Was reading about this in IT Week the other day. Here's a snippet from the cable guy.
The upshot in IT Week was that it was OK for heterogenous windows domains but add any other client and you're screwed. If this is the case you should buy a third party tool for managing security.
if this guy is telling us how to WiFi, shouldn't he be Cableless Guy???!!!???![]()
Linux will work ok in a windows domain with WPA2 or WPA2-PSK provided you set it up correctly (Samba, WPA-Supplicant, correct encryption kernel modules, etc). Linux has been able to run WPA2 for some time thanks to work over at the HostAP.The upshot in IT Week was that it was OK for heterogenous windows domains but add any other client and you're screwed.
One must be careful of which hardware is used. As the MS article points out, some chipsets are incapable of processing WPA2 encrypted data in a timely fashion.

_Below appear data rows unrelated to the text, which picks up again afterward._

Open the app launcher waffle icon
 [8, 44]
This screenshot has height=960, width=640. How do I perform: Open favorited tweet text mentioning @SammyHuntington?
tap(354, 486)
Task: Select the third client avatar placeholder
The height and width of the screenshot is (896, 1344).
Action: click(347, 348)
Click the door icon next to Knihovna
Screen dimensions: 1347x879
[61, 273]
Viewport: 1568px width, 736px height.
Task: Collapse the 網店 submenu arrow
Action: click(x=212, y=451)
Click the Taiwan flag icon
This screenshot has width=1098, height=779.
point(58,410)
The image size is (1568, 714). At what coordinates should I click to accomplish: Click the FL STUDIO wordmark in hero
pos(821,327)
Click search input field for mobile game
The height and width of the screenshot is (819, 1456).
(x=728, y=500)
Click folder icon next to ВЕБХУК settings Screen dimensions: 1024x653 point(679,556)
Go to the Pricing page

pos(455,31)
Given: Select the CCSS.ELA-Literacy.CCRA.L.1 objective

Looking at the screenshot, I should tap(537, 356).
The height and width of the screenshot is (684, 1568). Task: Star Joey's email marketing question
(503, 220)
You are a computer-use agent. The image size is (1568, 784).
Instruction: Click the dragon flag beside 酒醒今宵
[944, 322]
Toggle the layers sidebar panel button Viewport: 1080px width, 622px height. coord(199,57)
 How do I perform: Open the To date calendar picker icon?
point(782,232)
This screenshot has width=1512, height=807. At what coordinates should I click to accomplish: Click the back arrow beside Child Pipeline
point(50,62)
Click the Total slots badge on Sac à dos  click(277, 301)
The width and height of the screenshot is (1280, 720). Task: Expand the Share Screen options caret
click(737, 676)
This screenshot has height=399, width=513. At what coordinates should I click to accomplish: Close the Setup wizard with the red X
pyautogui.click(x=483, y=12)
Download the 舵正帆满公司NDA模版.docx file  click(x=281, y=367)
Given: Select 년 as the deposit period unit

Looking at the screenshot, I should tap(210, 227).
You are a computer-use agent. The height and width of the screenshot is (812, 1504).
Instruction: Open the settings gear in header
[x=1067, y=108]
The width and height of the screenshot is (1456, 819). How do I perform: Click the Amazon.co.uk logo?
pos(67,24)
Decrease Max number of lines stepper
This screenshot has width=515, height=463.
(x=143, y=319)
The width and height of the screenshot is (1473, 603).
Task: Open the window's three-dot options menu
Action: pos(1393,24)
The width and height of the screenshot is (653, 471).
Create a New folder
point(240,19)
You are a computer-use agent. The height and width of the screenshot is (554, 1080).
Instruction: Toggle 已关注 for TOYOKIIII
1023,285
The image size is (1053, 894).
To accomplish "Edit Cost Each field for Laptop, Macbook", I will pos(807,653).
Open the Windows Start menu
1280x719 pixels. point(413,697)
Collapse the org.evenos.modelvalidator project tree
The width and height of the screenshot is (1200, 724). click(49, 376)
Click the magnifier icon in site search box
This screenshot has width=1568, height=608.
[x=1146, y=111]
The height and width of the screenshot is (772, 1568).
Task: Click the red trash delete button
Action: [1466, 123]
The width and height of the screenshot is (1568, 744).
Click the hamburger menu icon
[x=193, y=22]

Linux has managed to make a few of the older chipsets work (check the hostAP site for a list) because they allow the encryption work to be offloaded to the PC's CPU but its a bit hit and miss generally.

What I meant was that the article implied that the new systems from Microsoft became a nightmare to configure for multiple types of hardware if you have differetn client-types.
You mean Wifi hardware?

WPA2 update now available for XP SP2.